Elle n’avait pas vraiment tout oublié, mais juste transformé le peu dont elle se souvenait.
Nous la cherchions des heures à travers la ville où nous la croyions perdue, elle allait en fait, dans une autre, celle de sa mémoire effilochée, où elle cherchait ses parents, qui selon elles ne venaient plus la voir, alors nous la retrouvions sur la quai de la gare, attendant le train qui l’emmènerait les retrouver, d’autres fois, c’est eux qui allaient arriver… Elle préparait des tables endimanchées, commandait des gâteaux pour ses invités, ce qui faisait les affaires d’un pâtissier pourtant bien averti, oubliait le gaz sous ses casseroles parfumées… Son regard ne se portait plus sur les mêmes horizons que nous, nous ignorions quelle terreur pouvait la saisir quand en une seconde lui apparaissait ce temps dédoublé…
Nous adaptions nos réponses sans jamais la brusquer, et trouvions toutes les excuses du monde à nos grand-parents qui, les ingrats, ne venaient plus jamais la visiter, « toujours en vacances », disait-elle, et tellement indifférents… Morts depuis quarante ans…
Cette terrible amnésie qui s’installe à pas sournois et fait de nous des étrangers en terre familière est une des grandes tragédies dont la vieillesse nous menace.
Je ne peux l’approcher de plus près quand dans mes rêves tourmentés je me demande pourquoi tu n’es plus là : où es-tu passé ? Pourquoi ce silence ? M’as-tu quitté ? Je voudrais alors pouvoir te parler, te convaincre, comprendre, je veux t’appeler et ne réussit jamais à composer ton numéro en entier, un chiffre toujours me manque, ou mes doigts ne trouvent plus leur place sur un clavier tout rétréci… Désespérée je recommence sans fin jusqu’à ce que soudain je me souvienne que tu ne m’as pas abandonnée, mais que tu es mort… C’est alors une horreur que de « s’éveiller » à la « réalité » dans ce mélange de soulagement et de chagrin décuplé…

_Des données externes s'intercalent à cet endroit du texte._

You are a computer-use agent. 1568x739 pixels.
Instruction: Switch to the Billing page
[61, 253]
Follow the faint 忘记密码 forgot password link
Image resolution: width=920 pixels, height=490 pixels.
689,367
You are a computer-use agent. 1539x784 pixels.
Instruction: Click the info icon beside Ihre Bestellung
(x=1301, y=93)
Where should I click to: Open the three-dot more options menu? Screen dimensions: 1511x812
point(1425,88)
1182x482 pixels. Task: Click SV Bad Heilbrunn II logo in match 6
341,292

Ces cauchemars récurrents donnent un aperçu de cet sorte de flou angoissant, quand inopinément s’efface une certitude pour en proposer une autre, celle là si illusoire qu’aussitôt suivie de questionnements sans réponses, d’efforts de concentrations impossibles, de tentatives avortées, d’impuissances… Enfin ce retour à la dimension précédente, certainement elle aussi encore modifiée, où l’esprit ne discerne plus le tangible du chimérique…
Puis-je ne jamais me retrouver sur ce quai de gare où si souvent je suis allée à ta rencontre, pour t’y attendre en vain des heures durant, sans comprendre pourquoi tu n’arrives pas… Oublier ta mort serait peut-être le pire qui me condamnerait à la torture de ne jamais pouvoir m’expliquer ton absence…
A mon amoureux (+2018) et à ma Marraine(+2013).